The SRR aims to address the environmental and health hazards associated with ship dismantling by setting high standards for EU-flagged vessels at the end of their operational lives. One of the key components developed by the EU is the European List of Approved Ship Recycling Facilities, identifying the approved ports for all EU flagged ships to be recycled. For a ship recycling yard to be included in the list, the facilities must comply with strict environmental and worker safety standards, reducing toxic waste release and promoting safe dismantling practices. Member States report to the Commission on which facilities in their territory that comply to the requirements, and thereby get included on the list. Shipyards outside the EU can also be included on the European List but must apply to the Commission with proof of the yard’s standards.

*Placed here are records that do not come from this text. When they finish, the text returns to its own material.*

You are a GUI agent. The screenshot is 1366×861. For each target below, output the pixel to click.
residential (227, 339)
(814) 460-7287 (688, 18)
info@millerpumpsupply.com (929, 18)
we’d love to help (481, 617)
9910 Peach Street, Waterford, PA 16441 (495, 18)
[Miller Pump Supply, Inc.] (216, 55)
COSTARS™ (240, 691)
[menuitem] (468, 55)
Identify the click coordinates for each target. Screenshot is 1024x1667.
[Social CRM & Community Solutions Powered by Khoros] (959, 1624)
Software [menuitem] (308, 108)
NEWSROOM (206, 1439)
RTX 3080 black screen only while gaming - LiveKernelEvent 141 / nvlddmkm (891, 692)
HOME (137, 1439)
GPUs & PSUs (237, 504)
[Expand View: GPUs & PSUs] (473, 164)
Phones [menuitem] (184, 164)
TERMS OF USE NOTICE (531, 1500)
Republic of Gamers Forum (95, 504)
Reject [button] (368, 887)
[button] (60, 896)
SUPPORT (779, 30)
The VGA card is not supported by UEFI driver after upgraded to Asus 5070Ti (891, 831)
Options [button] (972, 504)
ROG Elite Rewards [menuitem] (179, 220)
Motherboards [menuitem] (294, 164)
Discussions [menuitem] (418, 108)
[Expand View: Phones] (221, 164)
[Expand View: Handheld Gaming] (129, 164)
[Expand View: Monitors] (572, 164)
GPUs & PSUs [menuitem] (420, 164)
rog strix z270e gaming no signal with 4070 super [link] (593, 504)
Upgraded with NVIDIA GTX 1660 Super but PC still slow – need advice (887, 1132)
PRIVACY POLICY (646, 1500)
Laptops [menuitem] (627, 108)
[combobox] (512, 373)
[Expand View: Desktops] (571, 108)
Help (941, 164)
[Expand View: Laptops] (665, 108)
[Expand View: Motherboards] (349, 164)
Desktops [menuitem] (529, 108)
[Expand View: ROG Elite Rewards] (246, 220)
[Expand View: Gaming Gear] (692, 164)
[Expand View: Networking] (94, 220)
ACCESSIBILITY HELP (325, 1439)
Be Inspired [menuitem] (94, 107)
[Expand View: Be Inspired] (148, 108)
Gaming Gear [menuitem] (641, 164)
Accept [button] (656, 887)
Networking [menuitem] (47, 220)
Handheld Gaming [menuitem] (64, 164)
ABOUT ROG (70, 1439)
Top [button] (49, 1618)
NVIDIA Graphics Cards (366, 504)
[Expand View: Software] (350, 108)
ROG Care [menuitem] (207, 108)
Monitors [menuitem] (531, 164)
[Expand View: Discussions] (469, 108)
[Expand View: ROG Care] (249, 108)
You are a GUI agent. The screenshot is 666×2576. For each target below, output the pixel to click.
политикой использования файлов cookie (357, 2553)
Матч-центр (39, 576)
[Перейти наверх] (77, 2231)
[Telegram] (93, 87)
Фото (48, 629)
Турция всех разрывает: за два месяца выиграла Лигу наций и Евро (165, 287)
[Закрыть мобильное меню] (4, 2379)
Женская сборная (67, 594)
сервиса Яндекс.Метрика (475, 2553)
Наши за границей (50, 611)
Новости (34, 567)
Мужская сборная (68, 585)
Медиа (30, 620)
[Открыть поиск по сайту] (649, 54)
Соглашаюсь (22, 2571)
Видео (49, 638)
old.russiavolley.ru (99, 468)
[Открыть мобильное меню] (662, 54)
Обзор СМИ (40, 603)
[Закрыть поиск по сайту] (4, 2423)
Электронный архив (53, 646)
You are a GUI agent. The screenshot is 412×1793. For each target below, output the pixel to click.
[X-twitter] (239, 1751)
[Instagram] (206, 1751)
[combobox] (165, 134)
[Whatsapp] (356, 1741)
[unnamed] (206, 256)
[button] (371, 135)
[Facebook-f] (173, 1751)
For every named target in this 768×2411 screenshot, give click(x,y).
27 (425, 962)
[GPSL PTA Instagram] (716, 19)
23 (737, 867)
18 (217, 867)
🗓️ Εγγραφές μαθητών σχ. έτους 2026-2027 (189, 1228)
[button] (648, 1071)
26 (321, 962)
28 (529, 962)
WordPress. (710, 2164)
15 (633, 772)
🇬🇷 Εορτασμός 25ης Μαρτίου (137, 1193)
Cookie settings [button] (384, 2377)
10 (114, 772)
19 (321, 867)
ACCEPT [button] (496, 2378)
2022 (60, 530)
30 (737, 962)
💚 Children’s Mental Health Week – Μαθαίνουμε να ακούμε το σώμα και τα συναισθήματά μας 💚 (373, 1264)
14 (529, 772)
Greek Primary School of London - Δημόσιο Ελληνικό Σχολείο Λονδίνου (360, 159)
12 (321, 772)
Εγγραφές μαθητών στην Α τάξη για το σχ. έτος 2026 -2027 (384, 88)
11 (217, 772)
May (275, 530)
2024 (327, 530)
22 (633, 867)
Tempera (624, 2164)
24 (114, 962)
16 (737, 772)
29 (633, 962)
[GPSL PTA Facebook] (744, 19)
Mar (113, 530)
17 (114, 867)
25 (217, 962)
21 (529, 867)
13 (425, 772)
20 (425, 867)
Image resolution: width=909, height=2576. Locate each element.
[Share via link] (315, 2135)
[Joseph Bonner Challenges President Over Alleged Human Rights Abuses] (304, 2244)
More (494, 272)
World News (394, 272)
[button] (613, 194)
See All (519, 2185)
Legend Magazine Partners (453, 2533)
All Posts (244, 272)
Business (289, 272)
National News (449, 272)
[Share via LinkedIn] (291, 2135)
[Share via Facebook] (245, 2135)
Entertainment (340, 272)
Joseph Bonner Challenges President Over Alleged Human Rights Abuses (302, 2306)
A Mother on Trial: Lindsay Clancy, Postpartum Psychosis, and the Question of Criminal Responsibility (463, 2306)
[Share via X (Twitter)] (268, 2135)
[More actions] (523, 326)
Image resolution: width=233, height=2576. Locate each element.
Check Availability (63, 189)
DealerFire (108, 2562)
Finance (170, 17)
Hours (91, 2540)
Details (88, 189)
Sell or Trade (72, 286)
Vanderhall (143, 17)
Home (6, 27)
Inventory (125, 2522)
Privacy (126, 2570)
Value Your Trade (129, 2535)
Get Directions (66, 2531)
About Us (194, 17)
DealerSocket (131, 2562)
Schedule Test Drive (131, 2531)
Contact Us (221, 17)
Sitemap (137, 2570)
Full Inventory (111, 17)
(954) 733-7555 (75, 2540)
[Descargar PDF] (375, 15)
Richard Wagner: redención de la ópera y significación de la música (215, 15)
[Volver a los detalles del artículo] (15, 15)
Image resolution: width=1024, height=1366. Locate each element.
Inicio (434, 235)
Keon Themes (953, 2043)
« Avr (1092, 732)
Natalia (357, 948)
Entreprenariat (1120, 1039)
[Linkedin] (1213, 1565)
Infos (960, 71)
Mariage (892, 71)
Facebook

To be included on the European List, ship recycling facilities must adhere to specific requirements set by the EU and aligned with the Hong Kong Convention and other international guidelines. Facilities need authorization, robust structural and operational standards, environmental safety protocols, and measures for monitoring health and safety risks to workers and nearby populations. This includes handling hazardous materials on impermeable surfaces, training workers and provide them with protective equipment, implementing emergency plans, and recording incidents. Operators must also submit recycling plans and completion reports, ensuring full compliance and minimizing environmental and health impacts during ship recycling activities. As of November 2024, it contains 45 shipyards. Because the list works as a guarantee for a yards safety and validity, shipyards can both be removed and added to the list if they cease to comply with the regulation.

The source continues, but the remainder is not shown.